Architecture targets

GCC supports more target architectures than any other compiler:

bash
# Cross-compile for ARM (embedded)
arm-none-eabi-g++ -std=c++20 -mcpu=cortex-m4 -mfpu=fpv4-sp-d16 -mfloat-abi=hard \
  -Os -fno-exceptions -fno-rtti -o firmware.elf main.cpp

# RISC-V
riscv64-unknown-elf-g++ -march=rv64imafd -mabi=lp64d -o app main.cpp

# WebAssembly (via Emscripten, which uses LLVM internally but has GCC-compatible flags)
em++ -std=c++20 -O2 -o app.wasm main.cpp

Sanitizers

bash
# AddressSanitizer (heap/stack buffer overflows, use-after-free)
-fsanitize=address

# UndefinedBehaviorSanitizer (signed overflow, null deref, etc.)
-fsanitize=undefined

# ThreadSanitizer (data races)
-fsanitize=thread

# Combine ASan + UBSan (most useful combination)
-fsanitize=address,undefined -fno-omit-frame-pointer

Note: ASan and TSan are mutually exclusive.

Useful diagnostics flags

bash
# Show include paths resolved
-H

# Show where a macro is defined
-fdump-macro-expansion

# Show compilation time breakdown
-ftime-report

# Preprocessor output only
-E

# Assembly output (readable)
-S -fverbose-asm

CMake integration

cmake
cmake_minimum_required(VERSION 3.20)
project(myapp CXX)

set(CMAKE_CXX_STANDARD 20)
set(CMAKE_CXX_STANDARD_REQUIRED ON)

add_executable(myapp main.cpp)

# Apply warning flags
target_compile_options(myapp PRIVATE
  $<$<CXX_COMPILER_ID:GNU>:-Wall -Wextra -Wpedantic -Wshadow>
)

# Enable LTO for Release builds
set_target_properties(myapp PROPERTIES INTERPROCEDURAL_OPTIMIZATION_RELEASE ON)

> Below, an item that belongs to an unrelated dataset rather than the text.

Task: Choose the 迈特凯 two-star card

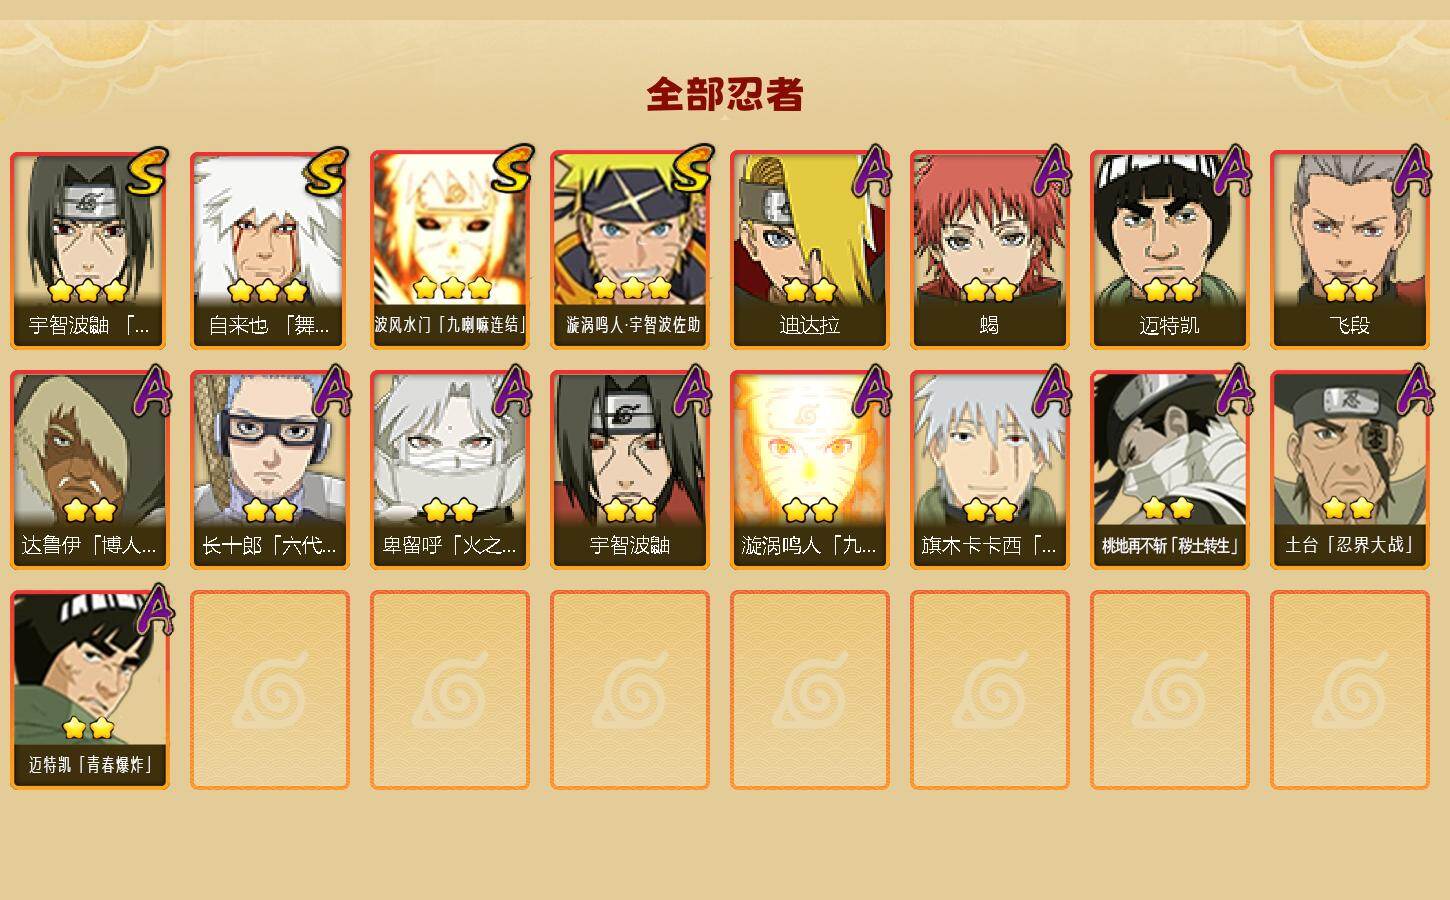Action: [x=1170, y=250]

GCC vs Clang — when to prefer GCC

SituationPrefer
Linux target, embedded (ARM/RISC-V)GCC
macOS developmentClang
Best error messagesClang
Widest architecture supportGCC
clang-tidy / clang-formatClang
Maximum LTO performance on x86Similar
RISC-V, MIPS, PowerPCGCC

In practice, testing against both GCC and Clang in CI is the best approach — they catch different issues.

Common pitfalls

Implicit function declarations: GCC historically warned about these; in C23 they're errors. Always use proper headers.

Integer overflow: GCC assumes signed integer overflow doesn't happen (UB). Use -fwrapv only if you need wrap-around semantics.

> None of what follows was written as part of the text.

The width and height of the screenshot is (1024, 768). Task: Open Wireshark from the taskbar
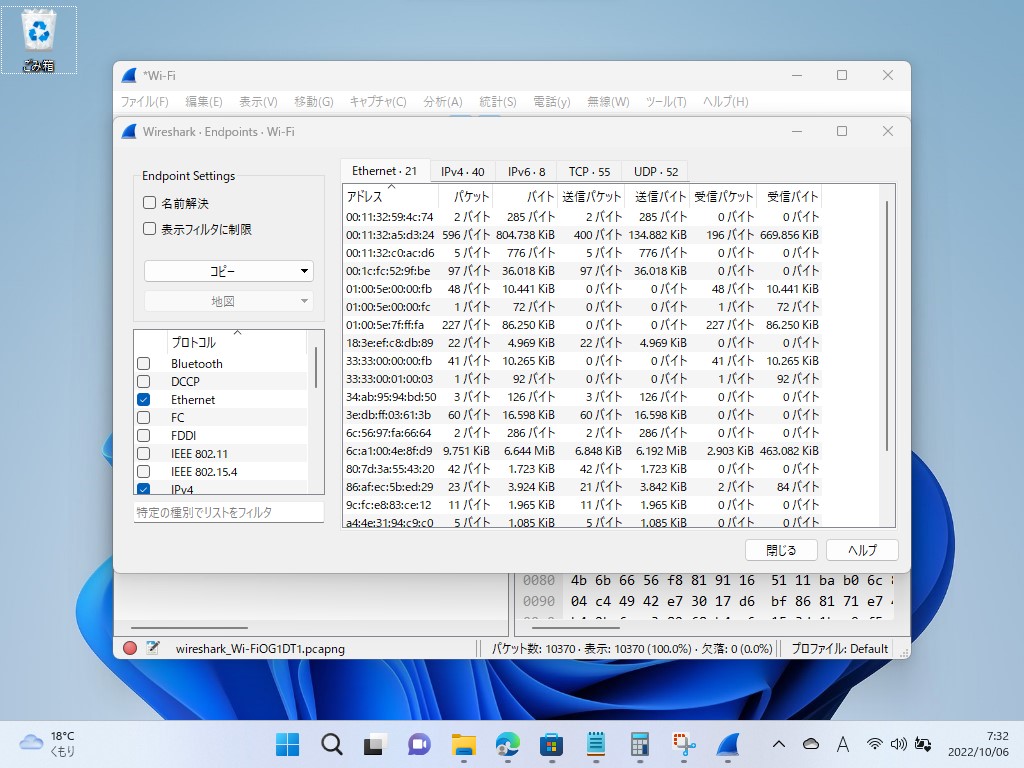pyautogui.click(x=729, y=744)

Strict aliasing: GCC optimizes based on strict aliasing rules. Use -fno-strict-aliasing with caution — it disables a real optimization.

-O3 regressions: -O3 enables more aggressive transformations that can hurt performance due to code size increases. Profile before choosing -O3 over -O2.